Estrella González, 10 years old, appears one morning in 1980 at a Santiago school, her right shoe untied, accompanied by a father distinguished by his officer's cap—a telling detail, for, as Fernández writes, "the new constitution proposed by the military junta was approved by a broad majority." Outside the doors of the school a totalitarian state flourishes, but within it the children who befriend Estrella, bearing names like Zúñiga, Donoso, and Maldonado, are innocent of politics, absorbed by the video game of the title and other childhood pursuits. The Pinochet regime was infamous for "disappearing" its opponents, but in this slim novella it is Estrella who disappears: "The desk at the back of the classroom sits empty now.

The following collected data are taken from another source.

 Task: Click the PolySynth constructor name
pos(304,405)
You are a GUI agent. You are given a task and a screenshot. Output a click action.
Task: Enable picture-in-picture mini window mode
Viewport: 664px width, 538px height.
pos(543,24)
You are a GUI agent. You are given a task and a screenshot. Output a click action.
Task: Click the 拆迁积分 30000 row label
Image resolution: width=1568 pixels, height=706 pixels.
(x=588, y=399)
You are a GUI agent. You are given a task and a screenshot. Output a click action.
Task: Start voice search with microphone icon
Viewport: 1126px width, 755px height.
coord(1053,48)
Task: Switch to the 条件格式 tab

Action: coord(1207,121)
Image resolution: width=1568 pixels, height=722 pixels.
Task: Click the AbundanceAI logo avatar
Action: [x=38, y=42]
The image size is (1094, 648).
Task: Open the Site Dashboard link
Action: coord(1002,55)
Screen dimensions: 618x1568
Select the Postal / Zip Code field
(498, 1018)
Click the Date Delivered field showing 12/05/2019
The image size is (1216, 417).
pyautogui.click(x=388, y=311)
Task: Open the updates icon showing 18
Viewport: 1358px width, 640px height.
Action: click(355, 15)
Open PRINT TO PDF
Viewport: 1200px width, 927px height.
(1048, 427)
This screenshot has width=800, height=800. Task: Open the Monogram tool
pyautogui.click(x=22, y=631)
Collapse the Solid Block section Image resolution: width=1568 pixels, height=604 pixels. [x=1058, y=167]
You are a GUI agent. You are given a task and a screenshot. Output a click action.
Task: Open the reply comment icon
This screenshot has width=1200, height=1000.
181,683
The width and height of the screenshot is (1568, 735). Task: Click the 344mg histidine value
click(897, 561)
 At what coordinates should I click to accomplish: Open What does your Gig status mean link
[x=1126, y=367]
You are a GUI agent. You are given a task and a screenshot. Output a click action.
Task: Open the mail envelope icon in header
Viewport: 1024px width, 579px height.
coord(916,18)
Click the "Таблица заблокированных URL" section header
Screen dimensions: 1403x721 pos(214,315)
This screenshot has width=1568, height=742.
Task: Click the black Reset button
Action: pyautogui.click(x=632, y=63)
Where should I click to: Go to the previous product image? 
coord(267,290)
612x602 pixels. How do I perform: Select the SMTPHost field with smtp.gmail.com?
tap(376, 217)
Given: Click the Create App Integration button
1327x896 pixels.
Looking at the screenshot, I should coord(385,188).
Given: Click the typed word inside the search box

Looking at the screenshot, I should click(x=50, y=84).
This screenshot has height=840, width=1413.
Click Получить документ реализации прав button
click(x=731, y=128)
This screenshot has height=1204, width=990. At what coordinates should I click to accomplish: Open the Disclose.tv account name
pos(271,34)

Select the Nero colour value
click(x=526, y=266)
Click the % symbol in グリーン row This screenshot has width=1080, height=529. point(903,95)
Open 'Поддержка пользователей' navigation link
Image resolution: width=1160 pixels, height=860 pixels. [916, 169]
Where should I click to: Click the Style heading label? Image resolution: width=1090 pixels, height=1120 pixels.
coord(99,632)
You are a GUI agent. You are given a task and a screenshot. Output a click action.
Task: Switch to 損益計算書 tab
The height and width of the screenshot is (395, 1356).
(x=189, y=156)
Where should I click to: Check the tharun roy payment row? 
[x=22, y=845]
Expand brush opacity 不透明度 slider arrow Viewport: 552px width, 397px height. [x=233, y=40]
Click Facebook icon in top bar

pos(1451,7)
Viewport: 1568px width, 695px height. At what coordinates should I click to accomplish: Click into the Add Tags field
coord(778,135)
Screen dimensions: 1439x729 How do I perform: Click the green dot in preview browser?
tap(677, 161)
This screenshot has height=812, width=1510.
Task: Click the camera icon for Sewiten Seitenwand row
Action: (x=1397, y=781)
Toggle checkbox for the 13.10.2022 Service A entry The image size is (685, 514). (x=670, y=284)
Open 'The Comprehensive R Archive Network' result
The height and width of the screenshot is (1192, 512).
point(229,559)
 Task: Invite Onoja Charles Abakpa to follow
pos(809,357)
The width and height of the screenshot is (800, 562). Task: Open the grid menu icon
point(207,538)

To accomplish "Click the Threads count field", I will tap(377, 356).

For some reason, the girl never occupies it again." That reason remains hazy, but Estrella reappears in occasional letters and in dreams as her friends grow into young adulthood and take on political lives of their own. Slowly, page after page, the reader learns of the tragedies that beset Estrella, who signs her letters with a star—the meaning of her name in Spanish—even as she reveals bits and pieces of her life: "I should try to obey my dad. He deserves to be obeyed, for me to obey him." Dad has everything to do with Estrella's sudden departure from school and her friends' lives; later, the dictatorship finally ends, but the violence of everyday life continues, lending a tragic end to a story that has hitherto unfolded quietly and with only occasional moments of drama. Like compatriot Alia Trabucco Zerán's recently published novel The Remainder, Fernández takes a sidelong, subtle approach to the grim realities of life in the Chile of her youth, episodes of which, she suggests, figure in her story.
A slender story, impressively economical, that speaks volumes about lives torn by repression.